TEXTO DE PARTIDA —
_ _ _

Como los trueques entre el cine y el museo son ya viejos, es difícil pensar que al principio las salas oscuras y las paredes iluminadas del espacio expositivo eran lugares totalmente opuestos. El sistema de producción industrial y la difusión masiva que caracteriza el cine chocaba con los valores de culto y unicidad del museo. El tiempo ha diluido algunas diferencias y ha hecho converger los dos espacios. Esto ha sucedido no sólo con la transposición del modelo cinematográfico al contexto del arte, sino también con la proyección del antiguo espacio del museo en el cine.
Retomemos muy brevemente algunos elementos de la compleja historia de esta permuta con la excusa de trazar su genealogía. Desde su llegada, el cine supuso, además de un profundo cambio en la percepción, una sacudida en el modelo artístico tradicional y en sus formas expositivas, al transformar su valor ritual y aurático en exhibición pública. Las galerías y los museos, espacios reservados hasta entonces a las imágenes estáticas, pasaron a integrar objetos en movimiento, como los experimentos cinéticos de Marcel Duchamp o las esculturas de Lászlo Moholy-Nagy. Por otro lado, en las salas de cine y fuera de ellas se empezó a replantear la noción de proyección. A partir de mediados de los cincuenta, en Francia, el cine letrista, con sus intentos de destruir la pantalla tradicional, transformó la representación cinematográfica en un combinado teatral. Poco después surgió un conjunto de prácticas fílmicas experimentales que atacó sistemáticamente las convenciones del medio y expandió su pantalla más allá de los límites de las salas. Las acciones de Ken Jacobs, Valie Export y Peter Weibel o los nuevos espacios de proyección creados por Stan Vanderbeek y Jeffrey Shaw dan ejemplo de ello. Al mismo tiempo, el movimiento Fluxus hizo que los artistas tomaran el medio cinematográfico para sus creaciones, exponiendo sus vídeos y sus películas directamente en los museos y en las galerías; el cine hecho por cineastas sólo ha logrado la misma acogida en estos espacios muchos años después. Aunque comparten medio y espacios expositivos, las historias del cine de los cineastas y las de los artistas parecen haber sucedido de espaldas. Pero su encuentro es innegable: las instalaciones de vídeo, las proyecciones de películas u otras acciones de cine expandido son hoy presencia evidente en muchos museos, galerías y otros eventos artísticos, a la vez que se empieza también a proyectar vídeo y cine hechos por artistas en las salas de cine. Daban ya muestra de este encuentro las acciones de los años setenta de Marcel Broodthaers en las que hacía converger el cine con la institución museística.

_ _ _

EXTRACTO DE DATOS —
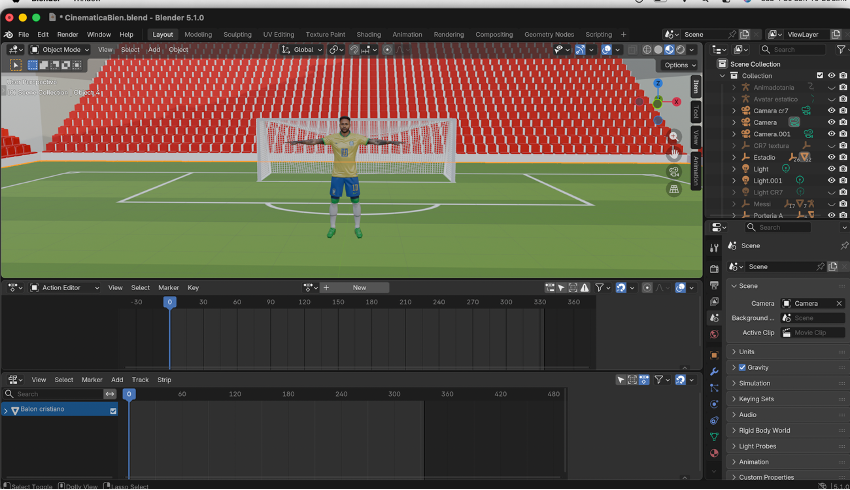Expand the Rigid Body World panel

point(765,430)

_ _ _

EJERCICIOS PROPUESTOS —
(a) Transcribe, por favor, el fragmento del texto sobre el cine y el museo que empieza en las palabras "Como los trueques" y termina después de "en el cine.".
(b) Contesta estas preguntas a partir del texto sobre el cine y el museo:
(i) ¿Con qué valores del museo chocaban la producción industrial y la difusión masiva del cine?
(ii) ¿En qué país y desde cuándo el cine letrista transformó la representación cinematográfica en un combinado teatral?
(iii) ¿Qué movimiento hizo que los artistas tomaran el medio cinematográfico para sus creaciones?
Los datos proceden de otra fuente distinta del texto.

EJERCICIOS RESUELTOS —
(a)
Como los trueques entre el cine y el museo son ya viejos, es difícil pensar que al principio las salas oscuras y las paredes iluminadas del espacio expositivo eran lugares totalmente opuestos. El sistema de producción industrial y la difusión masiva que caracteriza el cine chocaba con los valores de culto y unicidad del museo. El tiempo ha diluido algunas diferencias y ha hecho converger los dos espacios. Esto ha sucedido no sólo con la transposición del modelo cinematográfico al contexto del arte, sino también con la proyección del antiguo espacio del museo en el cine.

(b)
(i) Con los valores de culto y unicidad.
(ii) En Francia, a partir de mediados de los cincuenta.
(iii) El movimiento Fluxus.